Let’s start with what the film does well, and by far the best thing about the film, which is the atmosphere. Director Thordur Palsson and his cinematographer clearly understand the visual language of dread. The Icelandic wilderness is rendered with stunning clarity - it’s not just cold, it’s cinematically cold. Every frame is soaked in a kind of elemental hostility, and you can practically feel the frostbite setting in. 

Odessa Young does her best to anchor the film, and her performance is restrained, thoughtful, and left to carry far too much. The rest of the cast drifts somewhere between underwritten and outright anonymous. Joe Cole, as Daniel, gets a few moments of intrigue, but most of the crew might as well be credited as "Sea Shanty Extra #2." Their defining traits include being cold, superstitious, and occasionally harmonizing in minor key.

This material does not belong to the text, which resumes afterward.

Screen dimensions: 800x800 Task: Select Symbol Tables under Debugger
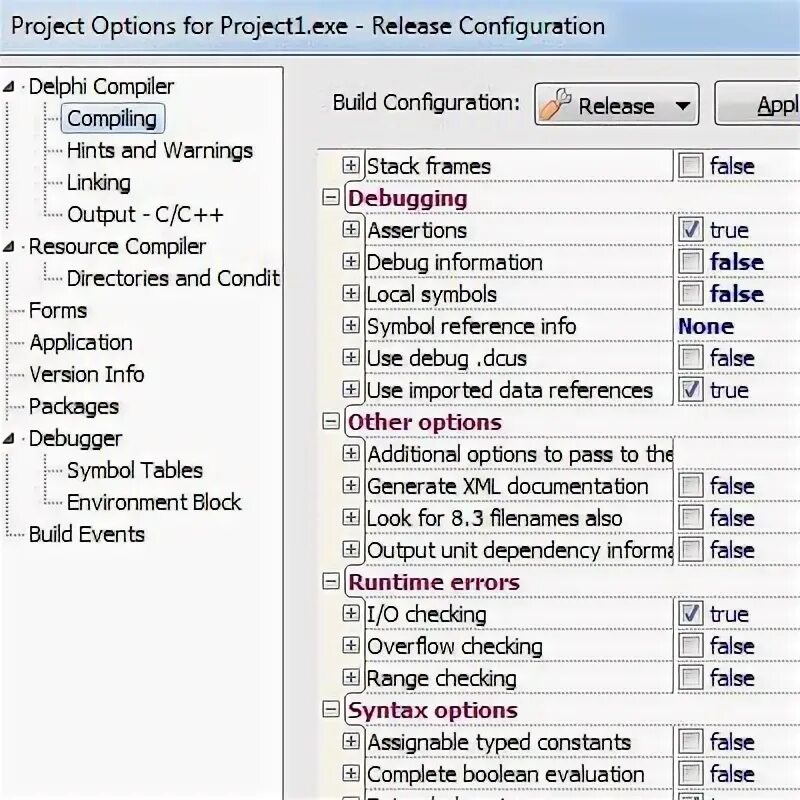coord(134,471)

There’s an attempt to weave in maritime folklore and ritualistic burial rites, which hints at richer  terrain, such as guilt, grief, and myths. But the film never quite commits to exploring these ideas beyond surface-level gestures. It’s the equivalent of writing “EMOTIONAL METAPHOR HERE” in the margins of a script and then forgetting to come back to it.

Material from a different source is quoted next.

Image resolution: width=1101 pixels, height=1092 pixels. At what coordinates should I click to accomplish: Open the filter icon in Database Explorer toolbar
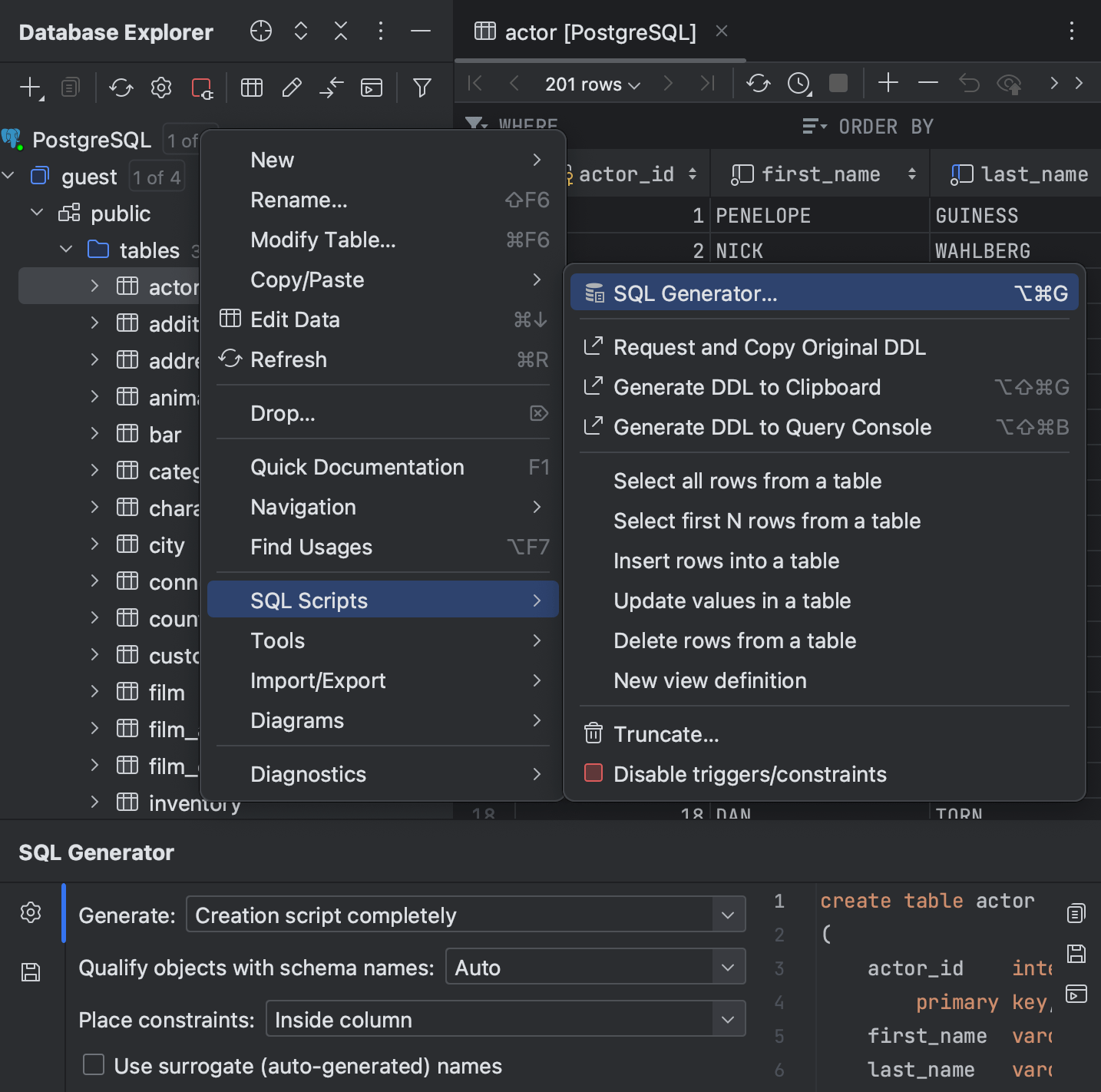(422, 88)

The film seems to suggest that the malevolent force picking off the crew is a manifestation of Eva’s guilt, which as we all know, is a classic horror trope. But like much else in the film, this idea is more implied than developed. The film flirts with symbolism but never seals the deal. Instead, it offers vague whispers of meaning, hoping the bleak cinematography will carry the rest.

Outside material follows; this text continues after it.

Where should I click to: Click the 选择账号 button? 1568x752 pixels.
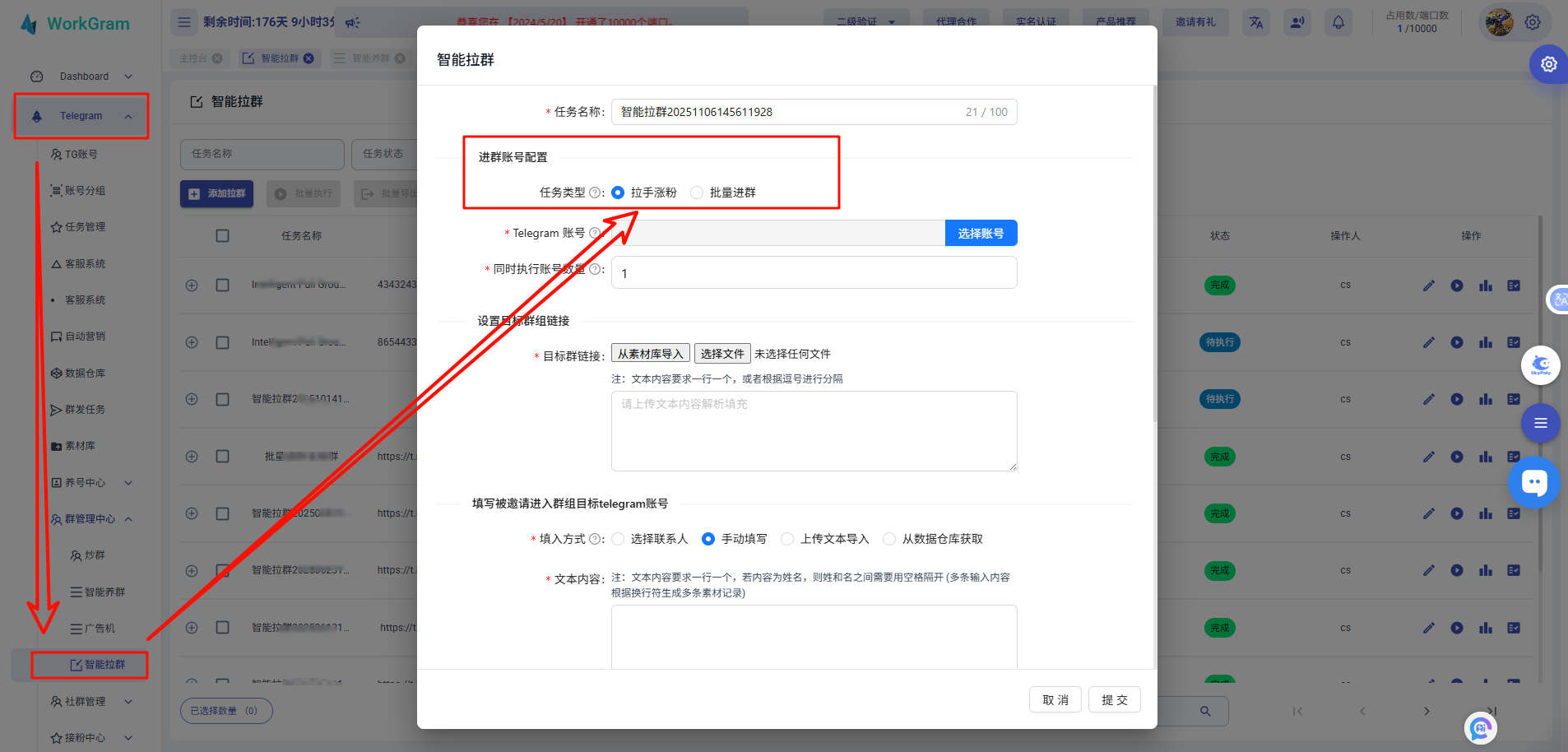click(981, 234)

There is, of course, a “twist” or revelation, because modern horror demands one, but it lands with all the impact of a damp snowball. Rather than deepening our understanding of Eva or the horror she faces, it merely reiterates what we’ve already inferred, such as actions have consequences, guilt lingers, and silence is not catharsis. Insightful stuff, I suppose.

But what we're left with is a film that looks incredible, sounds ominous, and feels important, but rarely is. You can imagine the pitch: “It’s The Witch meets The Thing, but in Iceland and with more death-by-metaphor.” Somewhere along the way, though, the humanity got lost in the snow.

The Damned is not a bad film though, it's watchable and had a lot of promise,, but promise without payoff is its own kind of horror. For all its chilling visuals and solemn tone, the film never quite earns what it’s reaching for. It’s a moody, well-shot meditation on guilt and survival, just one that forgot to bring a heart to the party.

Which is a shame, and quite frustrating, as this could have been quite the film if it wasn't so half baked.